In conclusion, according to the actual protection effect of a medicine in-vivo experiment, the medicine tripterygium triterpenic acid is proved to be capable of being combined with the cyst membrane protein on the surface of the WSSV after being incubated with the WSSV, so that the active site of the cyst membrane protein is closed, and the WSSV is effectively blocked from invading a shrimp host through the mouth, and on the basis, the tripterygium triterpenic acid can be used in an actual culture water body, so that the tripterygium triterpenic acid has an actual application value.

In addition, due to the following application of the medicine and the economic aspect, the preferable mass concentration is 50% ethanol as a solvent, the tripterygium triterpenic acid liquid medicine is sprinkled in the shrimp culture pond, when the effective concentration of the tripterygium triterpenic acid is 1 mu g/mL, the oral feeding amount is 0.8 mg/ten thousand of shrimps, and the protection rate of the tripterygium triterpenic acid on procambarus clarkii (crayfish) reaches 90%;

when the effective concentration of the tripterygium triterpenic acid is 100 mug/mL, the amount of the tripterygium triterpenic acid is 80 mg/million tail shrimps by oral feeding, the protection rate of the tripterygium triterpenic acid on the penaeus vannamei boone reaches 90%, and the WSSV can be effectively blocked from invading the shrimp host.

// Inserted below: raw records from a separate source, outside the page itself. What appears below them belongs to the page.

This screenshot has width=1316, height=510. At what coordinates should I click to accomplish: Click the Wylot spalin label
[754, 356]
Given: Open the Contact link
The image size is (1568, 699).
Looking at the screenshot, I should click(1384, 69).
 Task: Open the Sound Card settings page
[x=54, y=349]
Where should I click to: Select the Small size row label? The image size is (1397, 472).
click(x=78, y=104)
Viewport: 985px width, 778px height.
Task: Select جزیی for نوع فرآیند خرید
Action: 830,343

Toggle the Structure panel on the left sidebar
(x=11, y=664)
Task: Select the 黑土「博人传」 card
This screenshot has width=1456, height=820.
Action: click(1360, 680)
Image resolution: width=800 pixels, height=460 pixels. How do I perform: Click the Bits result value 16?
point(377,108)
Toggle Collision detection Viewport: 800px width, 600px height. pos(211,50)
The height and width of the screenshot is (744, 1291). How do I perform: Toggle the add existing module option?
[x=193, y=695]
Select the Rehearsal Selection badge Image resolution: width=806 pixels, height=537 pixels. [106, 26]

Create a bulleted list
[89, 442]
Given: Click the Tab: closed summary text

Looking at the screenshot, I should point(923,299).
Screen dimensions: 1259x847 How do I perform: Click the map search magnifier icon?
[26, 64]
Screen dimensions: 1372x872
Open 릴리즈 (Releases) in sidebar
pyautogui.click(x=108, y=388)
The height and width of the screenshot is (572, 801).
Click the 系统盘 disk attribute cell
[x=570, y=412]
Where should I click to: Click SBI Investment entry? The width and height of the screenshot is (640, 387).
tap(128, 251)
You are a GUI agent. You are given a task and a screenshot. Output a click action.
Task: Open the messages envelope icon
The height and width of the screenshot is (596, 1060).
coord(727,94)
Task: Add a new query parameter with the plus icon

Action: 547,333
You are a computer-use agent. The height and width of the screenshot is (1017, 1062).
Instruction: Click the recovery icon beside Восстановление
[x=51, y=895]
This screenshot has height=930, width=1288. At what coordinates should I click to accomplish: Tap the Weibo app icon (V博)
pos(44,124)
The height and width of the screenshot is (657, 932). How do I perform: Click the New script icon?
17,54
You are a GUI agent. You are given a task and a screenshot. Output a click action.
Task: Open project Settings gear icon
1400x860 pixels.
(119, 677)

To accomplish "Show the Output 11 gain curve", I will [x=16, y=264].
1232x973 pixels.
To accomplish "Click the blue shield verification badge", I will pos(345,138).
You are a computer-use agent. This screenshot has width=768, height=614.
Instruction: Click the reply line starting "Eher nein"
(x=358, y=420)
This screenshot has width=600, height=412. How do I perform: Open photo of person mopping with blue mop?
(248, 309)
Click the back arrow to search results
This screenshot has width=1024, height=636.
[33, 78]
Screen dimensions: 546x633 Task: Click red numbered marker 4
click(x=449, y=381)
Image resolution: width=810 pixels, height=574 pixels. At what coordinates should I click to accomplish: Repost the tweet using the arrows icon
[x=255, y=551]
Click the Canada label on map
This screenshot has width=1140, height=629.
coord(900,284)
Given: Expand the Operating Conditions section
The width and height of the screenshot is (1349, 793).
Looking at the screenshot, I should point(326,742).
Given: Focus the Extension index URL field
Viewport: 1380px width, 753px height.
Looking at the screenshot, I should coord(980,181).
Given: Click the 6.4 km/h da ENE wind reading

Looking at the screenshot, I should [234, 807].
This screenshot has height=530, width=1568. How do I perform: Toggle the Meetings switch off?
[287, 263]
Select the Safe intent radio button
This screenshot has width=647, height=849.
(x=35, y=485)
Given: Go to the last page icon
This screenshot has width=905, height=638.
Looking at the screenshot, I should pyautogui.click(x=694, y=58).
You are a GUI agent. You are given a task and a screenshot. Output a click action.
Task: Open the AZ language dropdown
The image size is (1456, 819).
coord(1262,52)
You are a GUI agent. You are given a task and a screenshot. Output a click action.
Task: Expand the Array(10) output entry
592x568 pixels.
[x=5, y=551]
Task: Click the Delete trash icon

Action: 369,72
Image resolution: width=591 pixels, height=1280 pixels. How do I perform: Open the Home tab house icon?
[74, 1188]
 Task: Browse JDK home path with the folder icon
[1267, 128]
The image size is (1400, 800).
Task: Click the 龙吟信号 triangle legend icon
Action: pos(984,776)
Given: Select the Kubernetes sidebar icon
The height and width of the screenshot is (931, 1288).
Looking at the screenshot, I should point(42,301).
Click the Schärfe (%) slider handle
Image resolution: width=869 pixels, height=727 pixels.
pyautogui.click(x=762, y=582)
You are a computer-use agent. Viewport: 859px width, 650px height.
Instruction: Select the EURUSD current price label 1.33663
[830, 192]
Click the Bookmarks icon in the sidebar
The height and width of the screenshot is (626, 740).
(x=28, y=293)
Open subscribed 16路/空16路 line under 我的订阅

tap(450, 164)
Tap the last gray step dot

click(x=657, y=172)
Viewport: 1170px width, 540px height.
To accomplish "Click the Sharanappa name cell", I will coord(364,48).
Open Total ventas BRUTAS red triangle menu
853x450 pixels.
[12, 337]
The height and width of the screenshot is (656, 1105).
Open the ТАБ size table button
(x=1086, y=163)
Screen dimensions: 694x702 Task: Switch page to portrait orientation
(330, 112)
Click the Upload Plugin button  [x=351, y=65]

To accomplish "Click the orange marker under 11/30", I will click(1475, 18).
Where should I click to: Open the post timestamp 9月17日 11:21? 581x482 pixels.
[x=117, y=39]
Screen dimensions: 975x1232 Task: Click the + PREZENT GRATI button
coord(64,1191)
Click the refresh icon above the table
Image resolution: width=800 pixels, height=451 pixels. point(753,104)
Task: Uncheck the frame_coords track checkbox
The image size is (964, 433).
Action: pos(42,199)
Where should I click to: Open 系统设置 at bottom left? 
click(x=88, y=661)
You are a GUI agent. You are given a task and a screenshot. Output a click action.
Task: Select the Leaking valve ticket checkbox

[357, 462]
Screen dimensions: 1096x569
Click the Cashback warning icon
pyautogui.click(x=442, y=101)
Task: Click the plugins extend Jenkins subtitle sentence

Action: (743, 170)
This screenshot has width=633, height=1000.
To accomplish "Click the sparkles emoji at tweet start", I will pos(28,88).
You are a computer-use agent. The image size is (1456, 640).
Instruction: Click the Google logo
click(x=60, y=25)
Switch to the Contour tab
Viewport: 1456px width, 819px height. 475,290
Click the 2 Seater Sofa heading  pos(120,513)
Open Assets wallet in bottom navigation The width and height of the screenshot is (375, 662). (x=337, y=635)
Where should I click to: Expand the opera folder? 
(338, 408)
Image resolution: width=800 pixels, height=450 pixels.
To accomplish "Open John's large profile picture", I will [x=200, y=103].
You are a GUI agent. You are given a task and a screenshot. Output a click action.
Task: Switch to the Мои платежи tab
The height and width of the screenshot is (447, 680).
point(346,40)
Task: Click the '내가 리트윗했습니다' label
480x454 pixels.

The above description is only for the purpose of illustrating the preferred embodiments of the present invention, and the present invention should not be limited by the disclosure of the preferred embodiments. Therefore, it is intended that all equivalents and modifications which do not depart from the spirit of the invention disclosed herein are deemed to be within the scope of the invention.